Hasso-Plattner-Institut
Prof. Dr. Felix Naumann
 

At a Glance

  • A very large RDF dataset
  • multiple Data Analysis Tasks
  • Map/Reduce and Hadoop on Amazon's Elastic Compute Cloud
  • 100 dollars in Amazon credit per student
  • A competition

Description

In this seminar the student's task is to implement analyses for a very large RDF dataset. We will use the well-known Map/Reduce paradigm for parallelization such that initial computations and testing on a data subset can be performed on our in-house Hadoop cluster. Final results will be computed on Amazon's Elastic Compute Cloud (EC2).

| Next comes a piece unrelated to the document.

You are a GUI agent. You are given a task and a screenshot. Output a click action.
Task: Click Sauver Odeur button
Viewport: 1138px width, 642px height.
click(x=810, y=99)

The seminar will be organized as a competition. We will form teams. Each team deals with the same set of (ranked) problems. The team that solves the most higher-ranking problems most efficiently will win the competition.

Organization

  • 12 master students, 6 teams (2 members each)
  • we provide a dataset and a ranked set of tasks
  • you work in teams to solve these tasks
  • your team may need to trade off quality of individual solutions for solving all tasks during the course of the seminar
  • teams compete against each other
  • teams must not contain more than one student of a former MapReduce seminar
  • interested students are required to attend the first meeting
  • Supervisors: Johannes Lorey, Christoph Böhm
  • date: 22.04.2010 (first session)
  • place: A-1.1.

Educational Objective

  • understand to deal with and preprocess very large datasets
  • implement parallel algorithms using Map/Reduce
  • find most efficient solutions
  • work with real-world cloud, deal with resource constraints
  • autonomous teamwork

Requirements

  • You are expected to show up in all sessions and personal meetings.
  • You have to design and implement Map/Reduce solutions in Java.
  • Give a talk about your solutions. Your fellow students are asked to discuss and comment your work and results.
  • Submit a report (5 pages) on your solutions. The report should document, discuss and evaluate your solutions, showing strengths and weaknesses, your suggestions and comments ...  
  • Your final grade is affected by your implementation, its efficiency, your talk, your report, your participation in discussions and your attendance.

Schedule

DateTopicSlides
22.04.
  • organizational issues
  • introduction to Hadoop and Map/Reduce
  • problem presentation
26.04.
  • deadline for team structure and topic request (via e-mail to respective lecturer)
06.05.
  • introduction to AWS, EC2, S3,
  • Elastic MapReduce
  • demo
ReferenceSheet
10.06.
  • presentation of intermediate results
17.06.
  • guest lecture "Nephele/PACTs" by Stephan Ewen (TU Berlin) - start: 14:00
22.07.
  • final presentation 2 (teams 3,4 Informationssysteme, team 2 Betriebssysteme) -
    start: 13:30 in room A-1.1

Karran/Metzler

Linkhorst/Wehrmeyer

Richter/Thiele

23.07.
  • final presentation 1 (teams 1,2 Informationssysteme, team 1 Betriebsysteme) -
    start: 09:15 in room A-1.2

Jacob/Kny

Fenz/Pohl

31.08.
  • submission of reports

Hadoop Cluster Assignment

DateTeam
17.-20.5.Dandy Fenz, Matthias Pohl
21.-24.5.Matthias Jacob, Eyk Kny
25.-28.5.Benjamin Karran, Richard Metzler
29.5.-1.6.Martin Linkhorst, Stefan Wehrmeyer
2.-5.6Dandy Fenz, Matthias Pohl
6.-9.6.Matthias Jacob, Eyk Kny
10.-13.6.Benjamin Karran, Richard Metzler
14.-17.6.Martin Linkhorst, Stefan Wehrmeyer
18.-19.6.Dandy Fenz, Matthias Pohl
20.-21.6.Matthias Jacob, Eyk Kny
22.-23.6.Benjamin Karran, Richard Metzler
24.-25.6.Martin Linkhorst, Stefan Wehrmeyer

Feel free to ask your fellow students for swapping time slots.